Prompt
List every line in the rows below that contains the word "Instruction", copying each of those lines in full.

Input records
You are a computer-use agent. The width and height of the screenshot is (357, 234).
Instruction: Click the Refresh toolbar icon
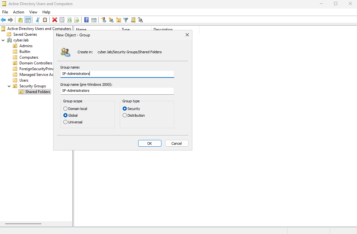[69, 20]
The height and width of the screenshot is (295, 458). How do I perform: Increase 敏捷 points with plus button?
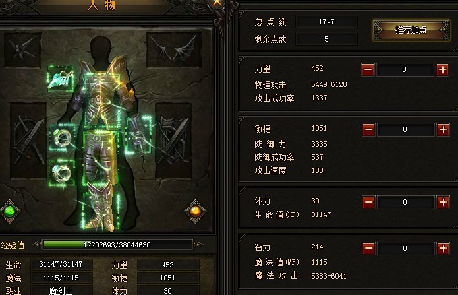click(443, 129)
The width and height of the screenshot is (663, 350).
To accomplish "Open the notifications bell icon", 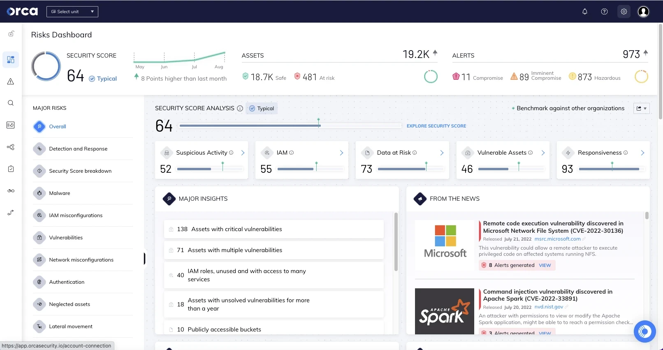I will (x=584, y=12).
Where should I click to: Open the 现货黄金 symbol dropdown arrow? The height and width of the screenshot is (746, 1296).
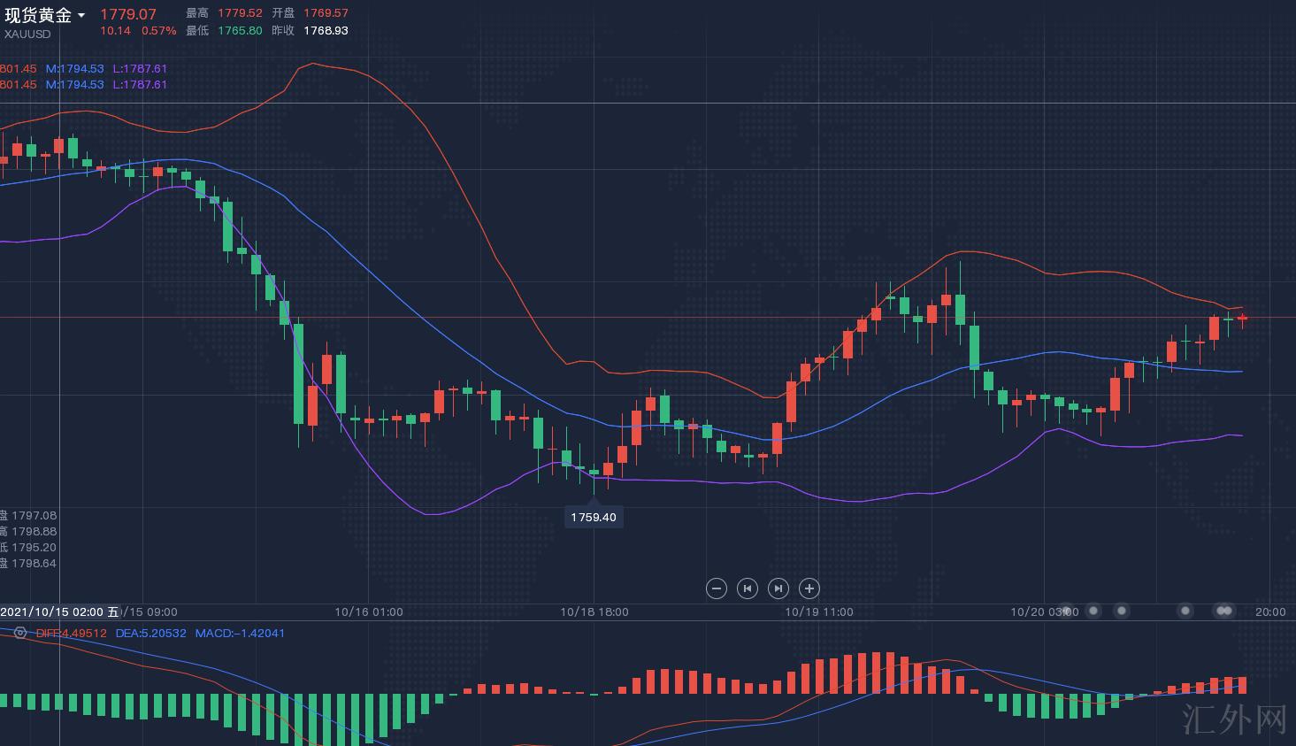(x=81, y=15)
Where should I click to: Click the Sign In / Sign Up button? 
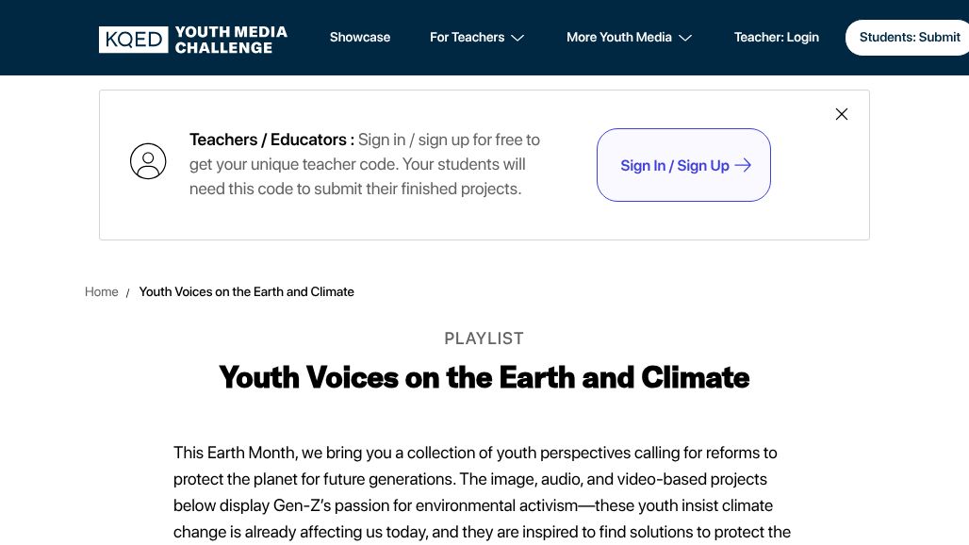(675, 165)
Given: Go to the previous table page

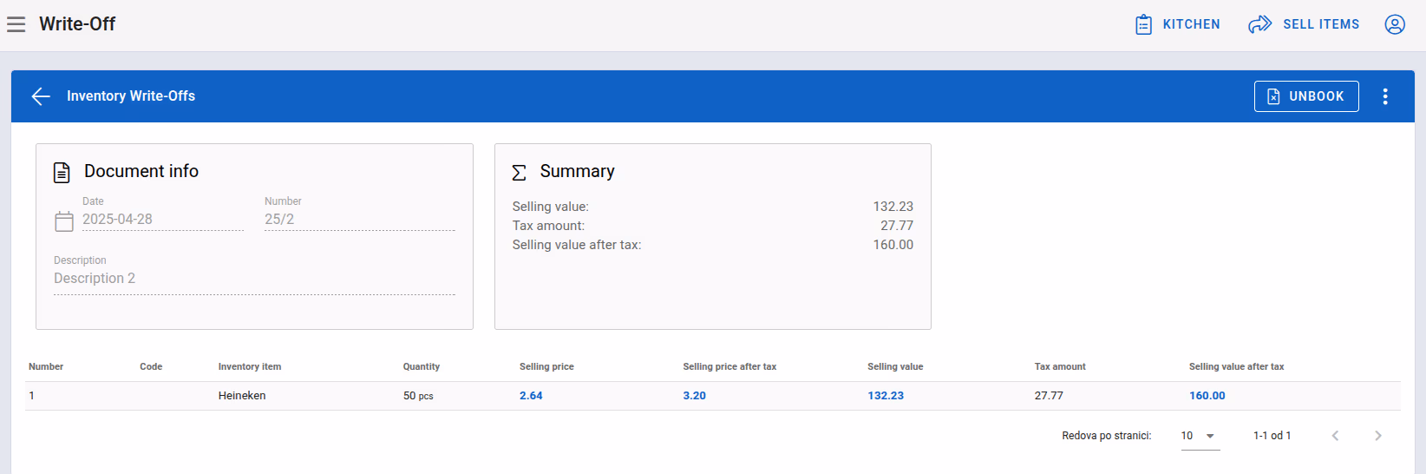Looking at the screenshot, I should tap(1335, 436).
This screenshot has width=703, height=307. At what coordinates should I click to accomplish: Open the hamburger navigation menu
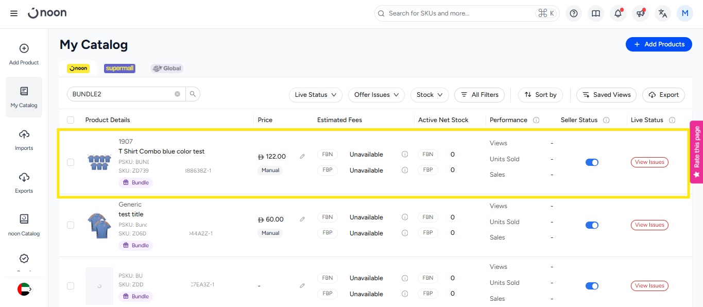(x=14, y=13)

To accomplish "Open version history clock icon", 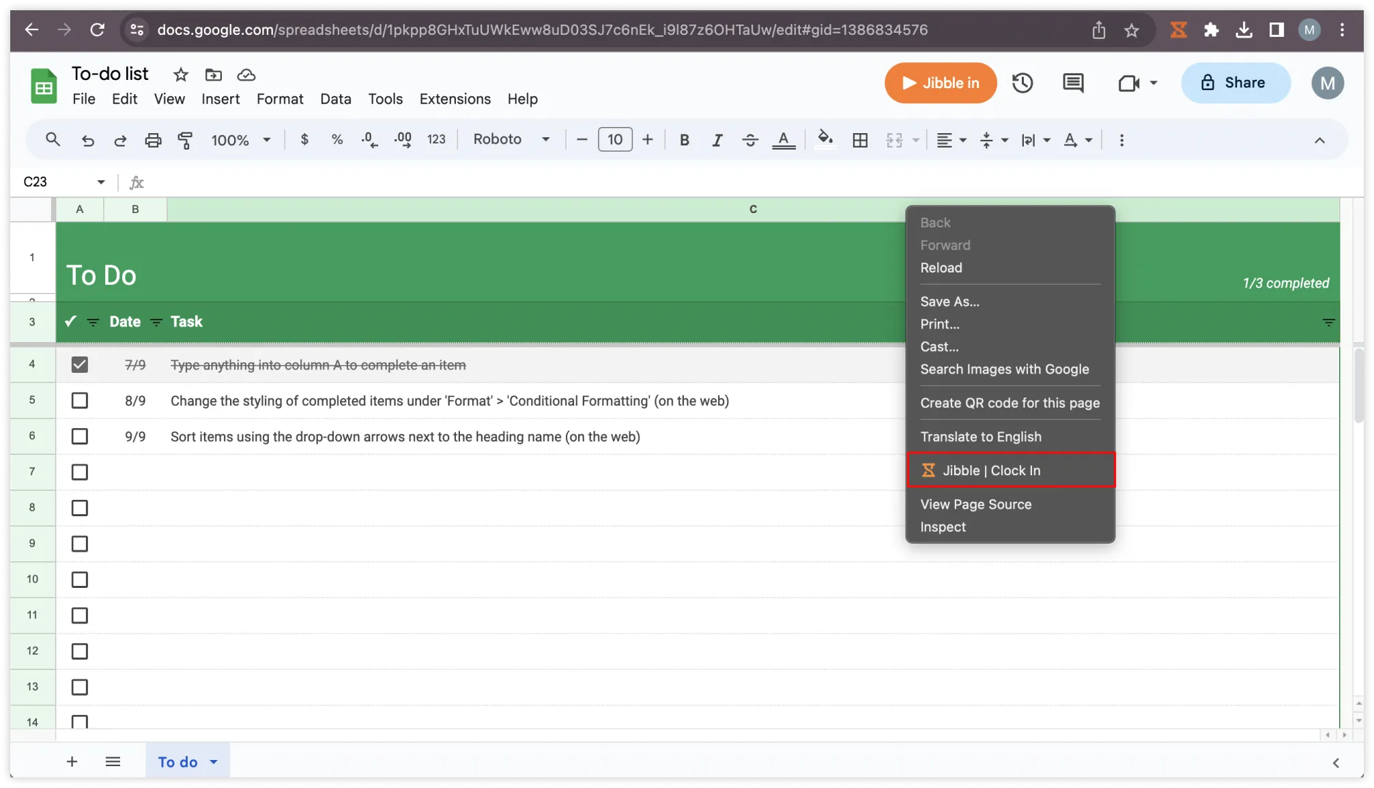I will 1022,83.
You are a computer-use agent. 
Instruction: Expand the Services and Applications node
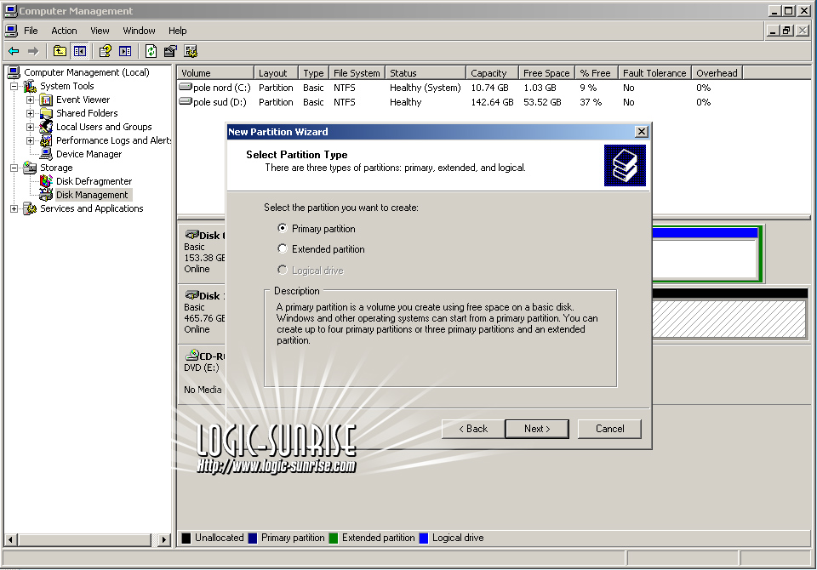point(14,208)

Correct response
Instruction: Click the Refresh toolbar icon
Instruction: Expand the Services and Applications node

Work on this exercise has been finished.